In Singapore, non-compete clauses are generally unenforceable unless an employer can prove they protect legitimate proprietary interests and are reasonable in terms of geography, duration, and scope. Employees facing these restrictions, particularly during redundancy, have legal avenues to contest their validity if the clauses serve as an unreasonable restraint on their ability to earn a living.
Legal Standing of Non-Compete Clauses
Non-compete agreements are not automatically binding. According to National Trades Union Congress (NTUC) assistant secretary-general Patrick Tay, these clauses are unlikely to be enforceable against workers who lack access to trade secrets or highly confidential business information. When no legitimate interest is being protected, the law typically views such restrictions as an unreasonable barrier to employment.

Malcolm Chen, a certified senior professional at the Institute for Human Resource Professionals, notes that the enforceability of these contracts depends heavily on the specific terms and circumstances of each case. A clause does not necessarily bar an individual from working within their industry, and individuals should seek legal advice to understand their obligations before accepting new roles.
Managing Offboarding and Retrenchment
Employers should not pressure staff to sign restrictive documents during retrenchment exercises. Patrick Tay advises that employees should avoid signing such agreements immediately, as they become binding once executed. Employers are expected to provide sufficient time for review and are prohibited from withholding salary or other statutory payments under the Employment Act to force a signature.
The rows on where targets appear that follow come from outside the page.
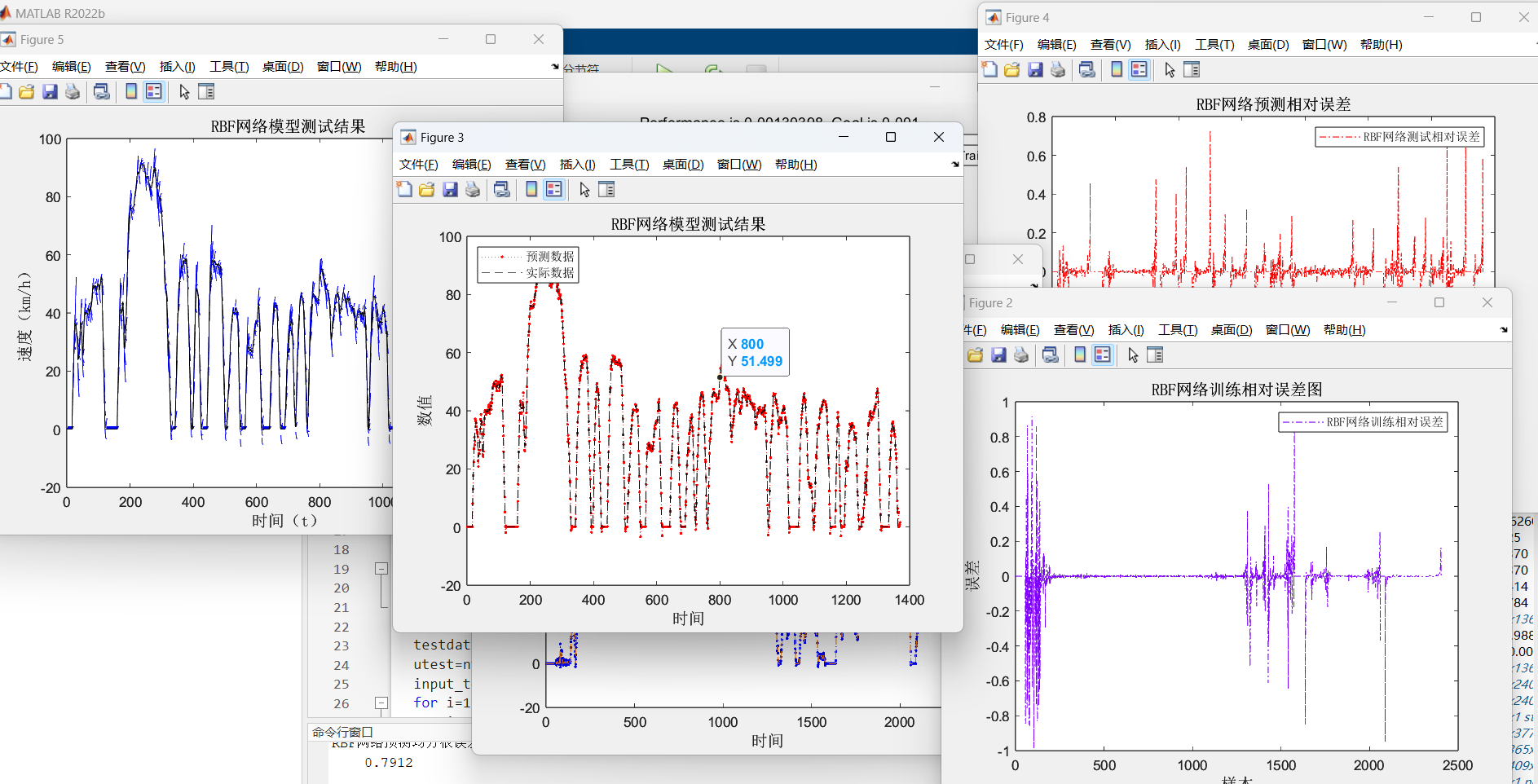Collapse the for-loop fold at line 26
The height and width of the screenshot is (784, 1538).
pyautogui.click(x=381, y=703)
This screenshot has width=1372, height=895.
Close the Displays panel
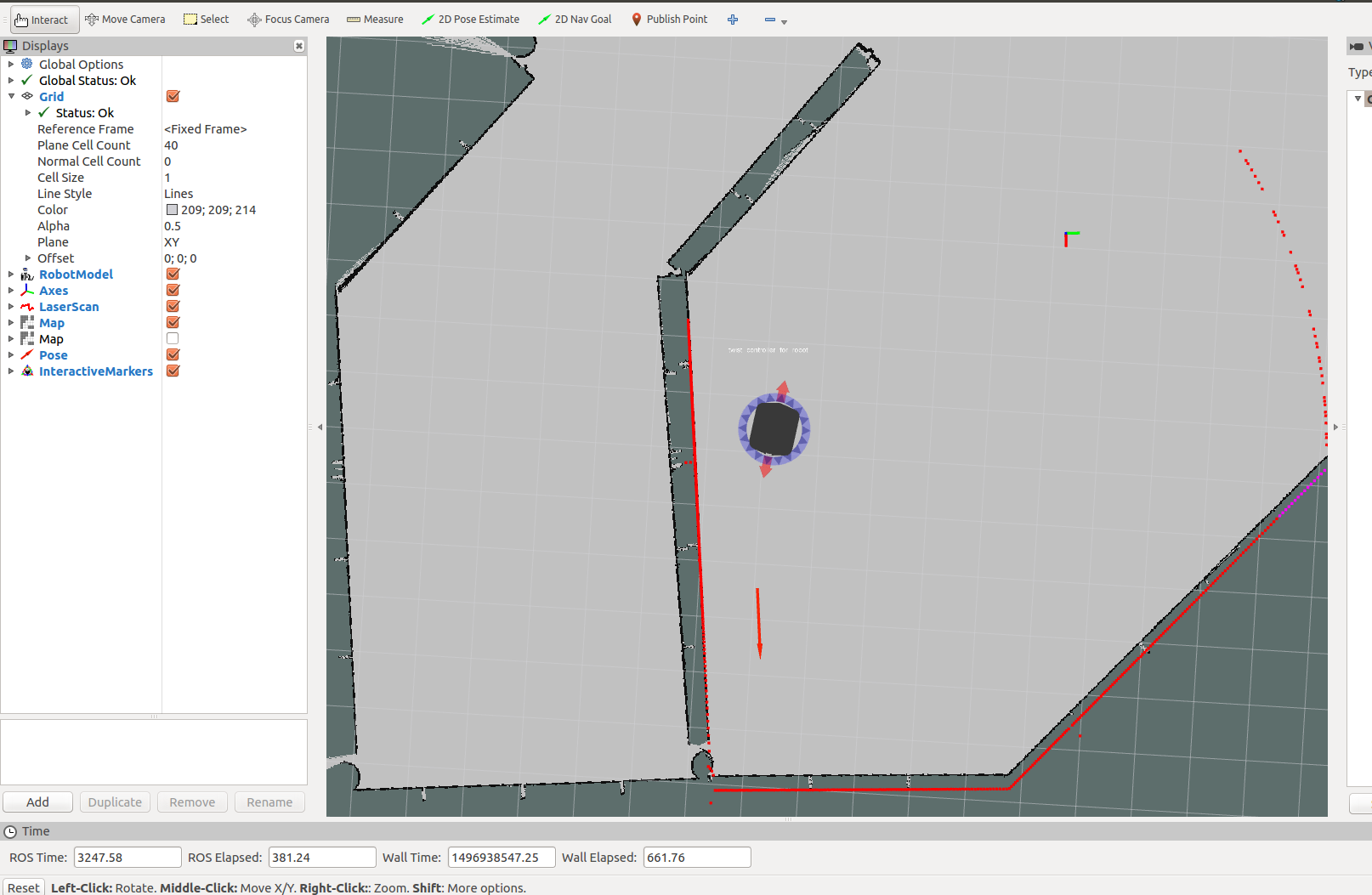tap(299, 46)
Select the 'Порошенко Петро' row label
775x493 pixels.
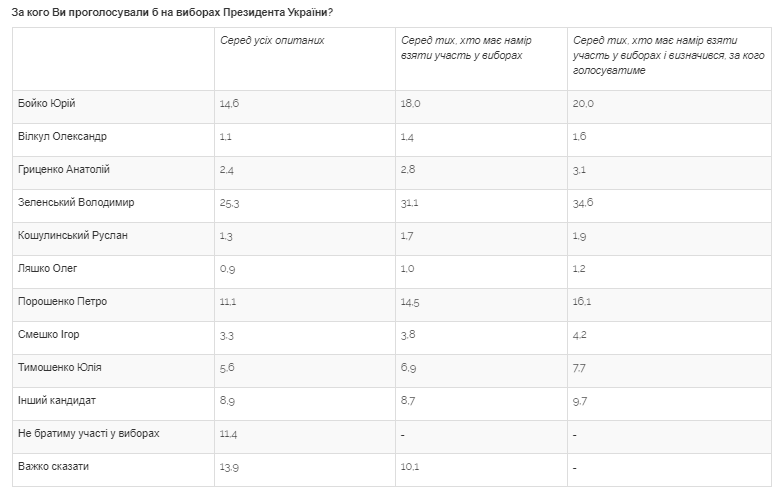(63, 301)
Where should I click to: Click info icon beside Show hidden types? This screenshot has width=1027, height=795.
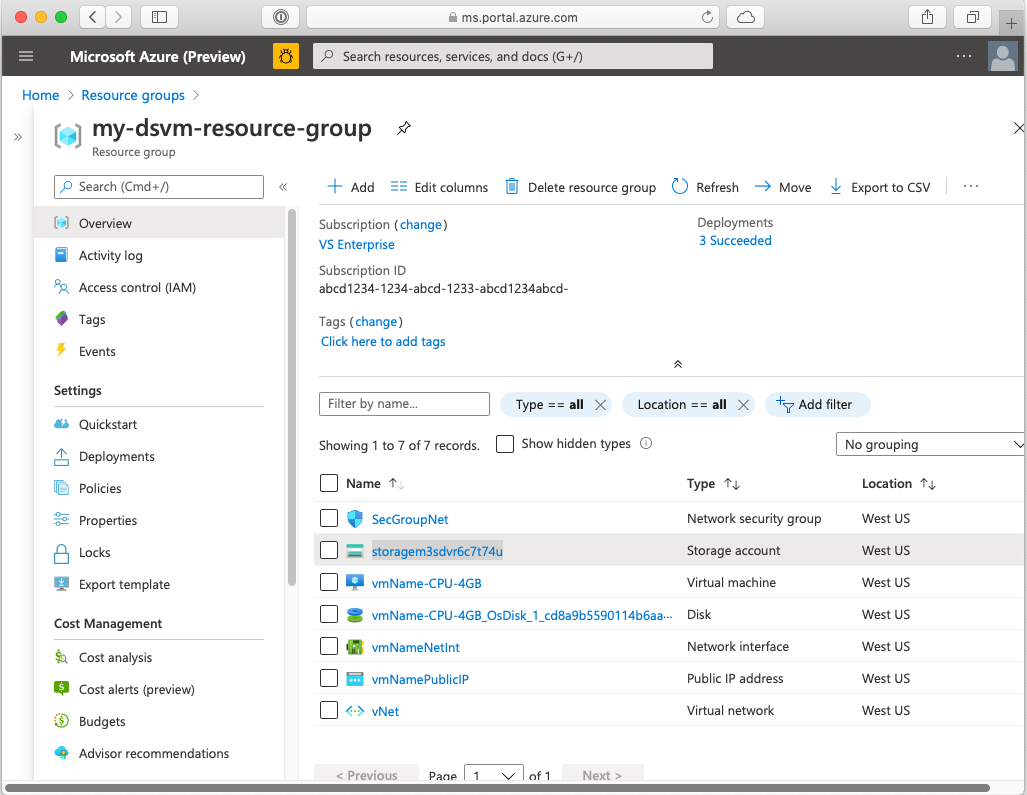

If an employee is served with a letter of demand, they may contest the clause. NTUC members have access to basic legal advice through the organization’s legal clinics and can utilize a legal assistance panel for further representation. Targeted measures to protect proprietary information are considered more appropriate than blanket restrictions, which often cause unnecessary anxiety for workers seeking new employment.
Did You Know? Employers are legally prohibited from withholding salary or other sums owed under the Employment Act as a tactic to compel employees to sign non-compete documents.
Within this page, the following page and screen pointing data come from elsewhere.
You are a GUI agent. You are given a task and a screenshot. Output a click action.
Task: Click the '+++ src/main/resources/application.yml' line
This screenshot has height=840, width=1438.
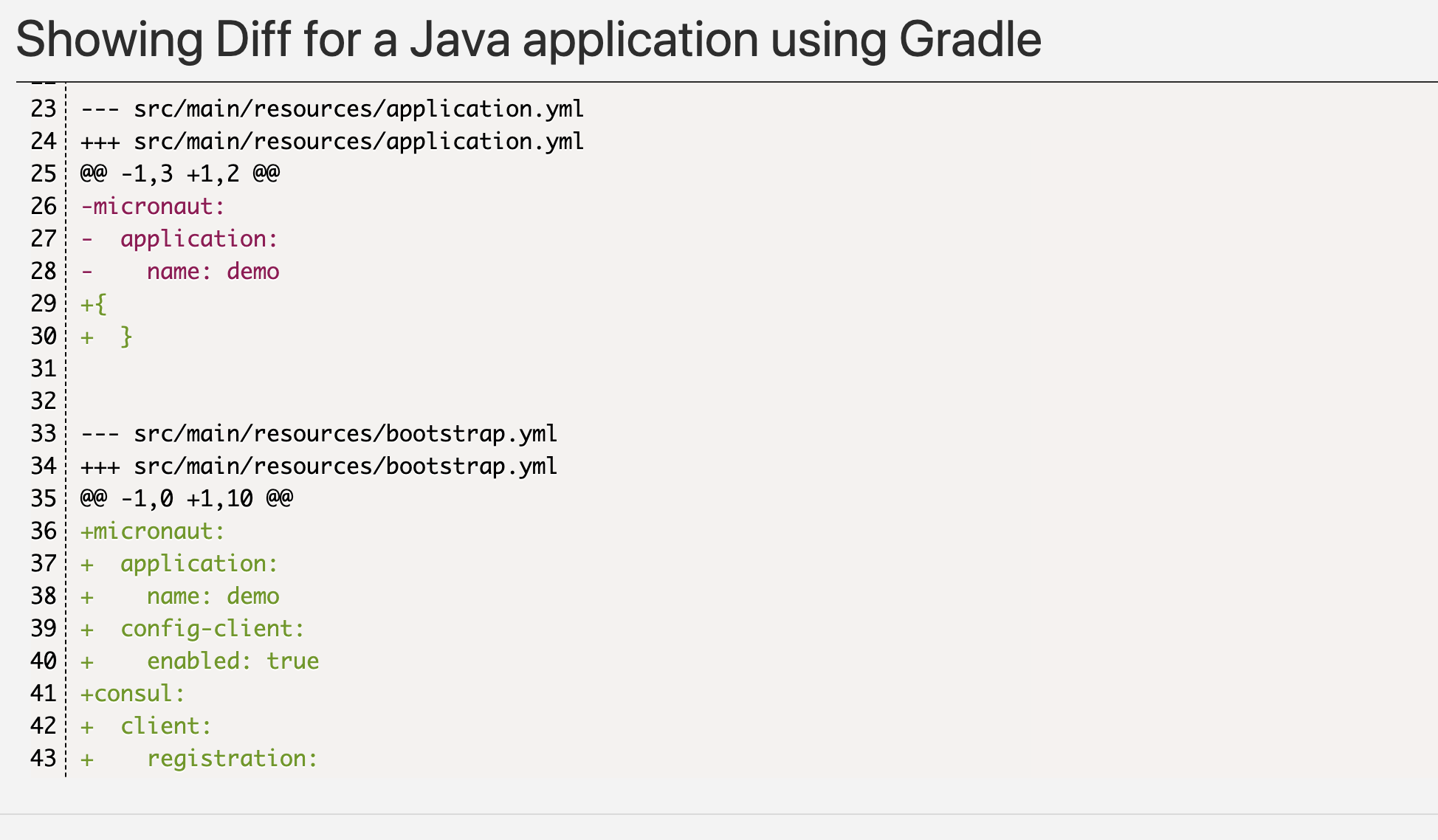pos(332,142)
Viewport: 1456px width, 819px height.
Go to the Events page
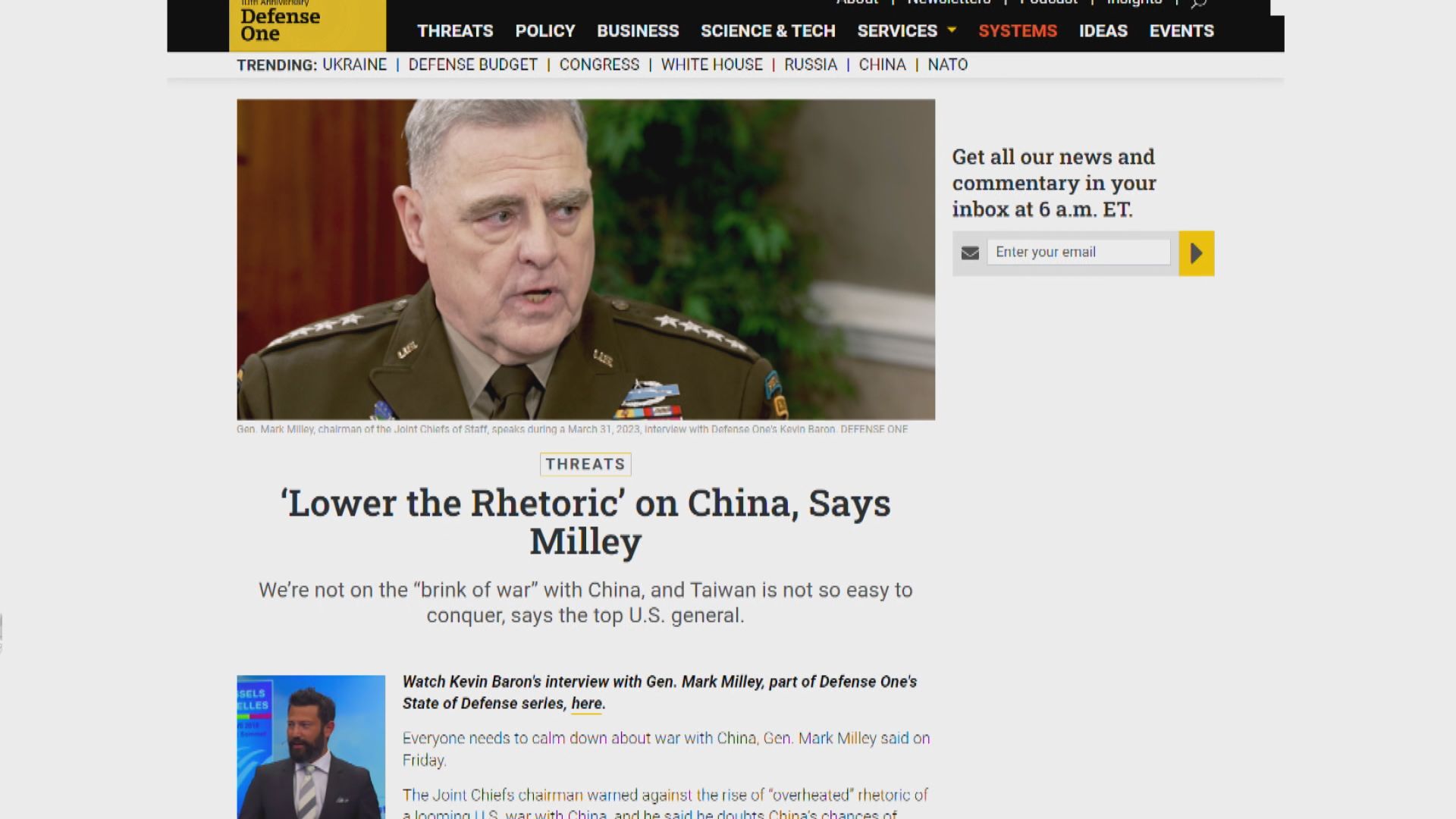point(1181,31)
Expert Insight: The enforceability of these clauses often hinges on the balance between business protection and individual livelihood. Courts typically scrutinize whether a restriction is truly necessary to protect a company’s trade secrets or if it is merely a broad attempt to limit competition, which generally fails to hold up under legal challenge.
Frequently Asked Questions
Can my employer stop me from joining a competitor after making me redundant?
Non-compete clauses are generally unenforceable unless the employer can demonstrate they protect legitimate proprietary interests and are reasonable in scope, geography, and duration.
Should I sign a non-compete agreement during an offboarding or retrenchment meeting?
No. You should refrain from signing immediately. Review the terms carefully and, if possible, seek legal or union advice to understand the implications before committing to a binding agreement.
Can an employer withhold my salary if I refuse to sign a non-compete clause?
No. Employers are not entitled to withhold salary or other sums owed under the Employment Act to pressure an employee into signing such documents.
How would you approach a situation where a potential employer asks you to sign a restrictive covenant during a period of professional transition?